Tort Law Represtents a Growth Industry

Last summer, Texas enacted comprehensive civil justice reform. In response, personal-injury-lawyer-cum- state-legislator Stratton Taylor made a pitch to friends in the American Trial Lawyers Association to attract displaced Texas lawsuits to the Sooner State, as exposed in a Wall Street Journal editorial on Dec. 19.

While encouraging more litigation to Oklahoma might serve as a jobs program for Taylor’s buddies in the lawsuit industry, it’s a sure-fire way to make life worse for most Oklahomans. Corporations are likely to leave states in which litigation is out of control.

In a Harris Poll survey conducted last year, 82 percent of corporate executives said a state’s litigation environment could affect important business decisions such as whether to locate or do business there.

Corporate leaders’ perceptions of the costs of litigation are based on facts. In 2002, tort litigation soaked up $233 billion from the economy. That’s $3,200 per year for the average American family of four. At well over 2 percent of U.S. gross domestic product, our tort system costs far more than that in any other industrialized country. Does anyone really believe that the U.S. is that much safer than, say, Germany, Norway or Japan?

 

Were the litigation industry a corporation, Trial Lawyers Inc. would have annual revenues of over $40 billion, more than half again those of Microsoft or Intel, and twice those of Coca-Cola.

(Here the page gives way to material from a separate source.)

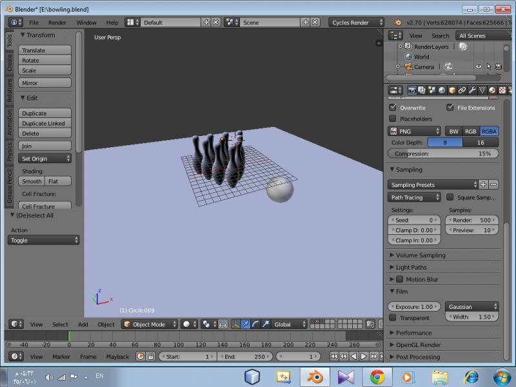Viewport: 516px width, 387px height.
Task: Launch Blender from the Windows taskbar
Action: pos(315,376)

To grow that business, the lawsuit industry channels its steady profits from mature business lines like asbestos into creative new ventures, including suits over lead paint, “toxic” mold, and fast food. Trial Lawyers Inc.’s aggressive customer targeting efforts include not only print, radio and television ads but also Web sites that troll for class-action members online.

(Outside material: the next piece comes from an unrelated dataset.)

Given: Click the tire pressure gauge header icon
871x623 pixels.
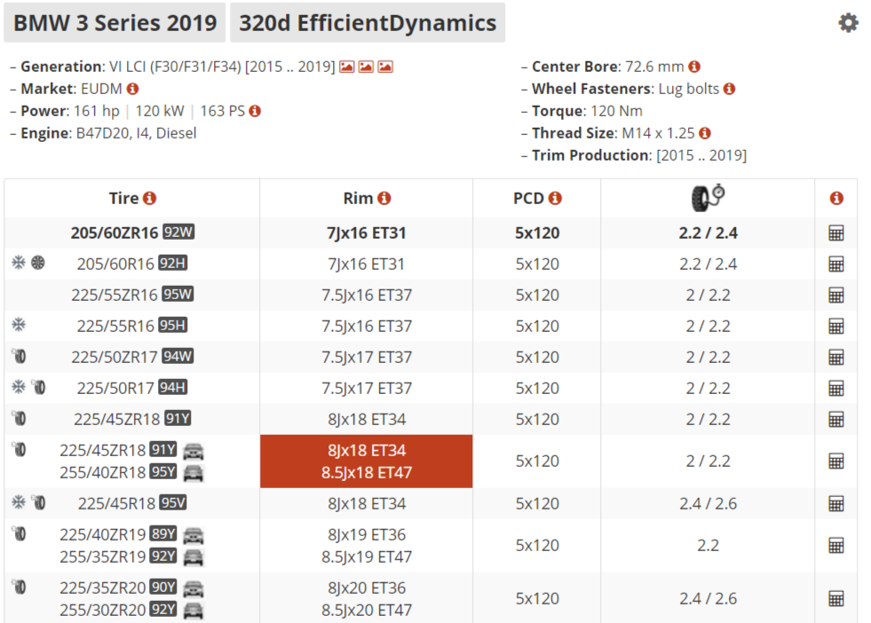Looking at the screenshot, I should tap(708, 198).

The litigation industry puts its money to work better than any other special interest in the political game. The lawsuit industry’s half-billion dollars in federal contributions since 1990 has not only led all other industries over that span; it has led all other industries in each political cycle.

With such political clout, the litigation industry’s excesses can be contained only with courage and resilience from our business and political leaders, such as that displayed by Texas Gov. Rick Perry in his successful fight for tort reforms last summer.

In a similar display of courage, Gov. Brad Henry has now entered the fray in making a comprehensive proposal for reform that would make Oklahoma one of the nation’s leaders in civil justice.

Since those same executives who deemed a state’s litigation climate so crucial also ranked Oklahoma’s litigation environment as 36th out of the 50 states, the Sooner State could surely use reforms along the lines that Henry suggests.

Let’s hope that Oklahoma’s legislators have the courage to act. If not, even as the lawyers bring lawsuits into Oklahoma, jobs for the non- lawyers in the state will be heading south of the border.